Cide de 15% sobre depósitos em apostas pode levar à rescisão de patrocínios no futebol
Nova tributação incluída no parecer do PL Antifacção preocupa casas de apostas e clubes, que veem risco de desequilíbrio econômico e avanço do mercado ilegal.
A proposta de criação de uma Contribuição de Intervenção no Domínio Econômico (Cide) de 15% sobre depósitos de apostadores pode provocar o rompimento de contratos de patrocínio entre casas de apostas e clubes de futebol brasileiros. A medida foi incluída pelo senador Alessandro Vieira no parecer do Projeto de Lei Antifacção (PL nº 5.582/2025), apresentado nesta sexta-feira, 6 de fevereiro.
De acordo com representantes do setor, os contratos atualmente em vigor entre clubes e empresas de apostas contêm cláusulas que permitem rescisão em casos considerados extremos do ponto de vista regulatório, como a proibição da atividade ou aumentos relevantes de carga tributária que alterem o equilíbrio econômico dos acordos. A criação da Cide-bets se enquadraria nesse segundo cenário.
A nova contribuição incide sobre transferências realizadas por pessoas físicas a operadores de apostas, por meio de instituições financeiras ou de pagamento. Segundo apuração do Poder360, o impacto da medida já gera apreensão tanto entre as casas de apostas quanto entre os clubes de futebol, que passaram a depender de forma significativa das receitas provenientes desses patrocínios.
Cláusulas contratuais e tramitação
Os contratos firmados no setor preveem a possibilidade de rompimento caso haja aumento excessivo de impostos que comprometa a viabilidade econômica da parceria. Com as alterações promovidas no Senado, o texto do PL Antifacção deverá retornar à Câmara dos Deputados para nova análise.
Parte do setor avalia a possibilidade de judicialização, sob o argumento de que a sobretaxa pode ser inconstitucional. Ainda assim, há expectativa de que os deputados revisem o dispositivo que cria a Cide durante a nova etapa de tramitação legislativa.
Arrecadação e destinação dos recursos
Segundo estimativas do Banco Central do Brasil citadas por Alessandro Vieira, a contribuição pode gerar arrecadação de até R$ 30 bilhões por ano. Os recursos seriam direcionados ao Fundo Nacional de Segurança Pública, com foco no combate ao crime organizado e na ampliação do sistema prisional.

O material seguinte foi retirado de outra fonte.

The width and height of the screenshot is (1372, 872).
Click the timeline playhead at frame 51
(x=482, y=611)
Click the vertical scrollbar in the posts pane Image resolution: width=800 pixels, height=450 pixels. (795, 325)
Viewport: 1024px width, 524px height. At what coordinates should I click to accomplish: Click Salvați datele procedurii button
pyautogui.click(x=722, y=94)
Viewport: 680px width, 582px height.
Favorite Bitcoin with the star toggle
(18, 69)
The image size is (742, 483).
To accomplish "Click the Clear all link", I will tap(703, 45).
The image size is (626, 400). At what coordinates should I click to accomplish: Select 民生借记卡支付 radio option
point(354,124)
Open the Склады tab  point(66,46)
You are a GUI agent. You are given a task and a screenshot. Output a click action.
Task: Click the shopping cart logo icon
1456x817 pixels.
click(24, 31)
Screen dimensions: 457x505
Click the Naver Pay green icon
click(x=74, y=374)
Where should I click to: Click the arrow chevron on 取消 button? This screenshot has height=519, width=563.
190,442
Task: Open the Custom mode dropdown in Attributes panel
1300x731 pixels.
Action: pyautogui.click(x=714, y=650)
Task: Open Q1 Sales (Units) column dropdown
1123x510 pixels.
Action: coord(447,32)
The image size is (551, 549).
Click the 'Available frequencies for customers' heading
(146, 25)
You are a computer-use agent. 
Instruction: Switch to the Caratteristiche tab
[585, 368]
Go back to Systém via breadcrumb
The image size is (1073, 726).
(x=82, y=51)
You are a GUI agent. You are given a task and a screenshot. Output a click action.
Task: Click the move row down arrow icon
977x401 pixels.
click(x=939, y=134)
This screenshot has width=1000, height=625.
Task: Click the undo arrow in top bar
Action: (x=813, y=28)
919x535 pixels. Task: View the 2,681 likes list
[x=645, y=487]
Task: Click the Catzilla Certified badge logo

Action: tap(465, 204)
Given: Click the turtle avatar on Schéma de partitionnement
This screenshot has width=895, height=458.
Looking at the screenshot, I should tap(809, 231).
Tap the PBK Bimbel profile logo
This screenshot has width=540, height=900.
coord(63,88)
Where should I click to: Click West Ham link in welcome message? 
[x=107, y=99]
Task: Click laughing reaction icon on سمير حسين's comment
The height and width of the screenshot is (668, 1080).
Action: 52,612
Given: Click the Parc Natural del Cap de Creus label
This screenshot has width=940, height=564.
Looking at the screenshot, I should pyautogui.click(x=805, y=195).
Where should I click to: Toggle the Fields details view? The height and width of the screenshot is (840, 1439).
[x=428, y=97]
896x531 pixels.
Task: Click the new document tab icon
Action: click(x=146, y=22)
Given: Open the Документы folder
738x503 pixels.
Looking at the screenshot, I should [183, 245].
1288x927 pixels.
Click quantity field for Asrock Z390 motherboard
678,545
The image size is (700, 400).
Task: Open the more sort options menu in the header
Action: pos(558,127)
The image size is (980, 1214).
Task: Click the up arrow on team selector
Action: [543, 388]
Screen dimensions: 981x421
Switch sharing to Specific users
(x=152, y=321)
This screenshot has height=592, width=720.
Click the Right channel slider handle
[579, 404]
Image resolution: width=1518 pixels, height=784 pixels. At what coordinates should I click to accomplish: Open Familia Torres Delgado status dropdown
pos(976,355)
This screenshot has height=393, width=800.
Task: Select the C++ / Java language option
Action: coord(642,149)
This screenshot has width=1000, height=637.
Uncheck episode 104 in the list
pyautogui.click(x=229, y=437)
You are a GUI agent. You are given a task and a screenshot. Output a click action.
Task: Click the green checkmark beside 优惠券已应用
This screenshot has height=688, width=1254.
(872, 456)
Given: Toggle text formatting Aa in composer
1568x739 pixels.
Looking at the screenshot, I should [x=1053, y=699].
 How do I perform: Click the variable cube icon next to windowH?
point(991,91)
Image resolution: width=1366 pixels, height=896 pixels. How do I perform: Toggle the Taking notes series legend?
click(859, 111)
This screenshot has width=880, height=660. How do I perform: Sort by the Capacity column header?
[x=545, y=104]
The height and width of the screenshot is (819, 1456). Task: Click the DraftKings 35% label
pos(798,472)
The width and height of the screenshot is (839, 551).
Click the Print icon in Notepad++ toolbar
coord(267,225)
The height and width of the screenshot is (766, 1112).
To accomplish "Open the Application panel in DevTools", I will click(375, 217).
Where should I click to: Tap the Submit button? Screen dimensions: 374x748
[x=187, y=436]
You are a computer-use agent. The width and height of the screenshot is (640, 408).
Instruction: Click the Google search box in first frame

O Instituto Brasileiro de Jogo Responsável (IBJR), que representa 21 casas de apostas, posicionou-se contra a criação da Cide-bets ainda em dezembro, quando a proposta foi aprovada no Senado.
Impactos no setor e risco de ilegalidade
Para André Gelfi, diretor, conselheiro e cofundador do IBJR, o setor de apostas passa por uma transformação estrutural profunda, marcada pela elevação da carga tributária. Em avaliação ao Poder360, ele afirmou que o momento exige ajustes para garantir a sustentabilidade de longo prazo das operadoras e dos clubes.
Ao mesmo tempo, Gelfi alertou para os efeitos colaterais da nova taxação. Segundo ele, a cobrança tende a fortalecer o mercado ilegal, ao criar uma assimetria competitiva entre operadores licenciados e plataformas clandestinas. De acordo com estimativas do instituto, cerca de 51% do mercado já opera fora da legalidade, percentual que poderia crescer com a criação da Cide-bets.
Até o momento, os clubes de futebol não se manifestaram oficialmente sobre a possibilidade de rescisão ou renegociação dos contratos de patrocínio firmados com empresas de apostas, mas o tema já começa a ganhar espaço nas discussões internas do setor esportivo.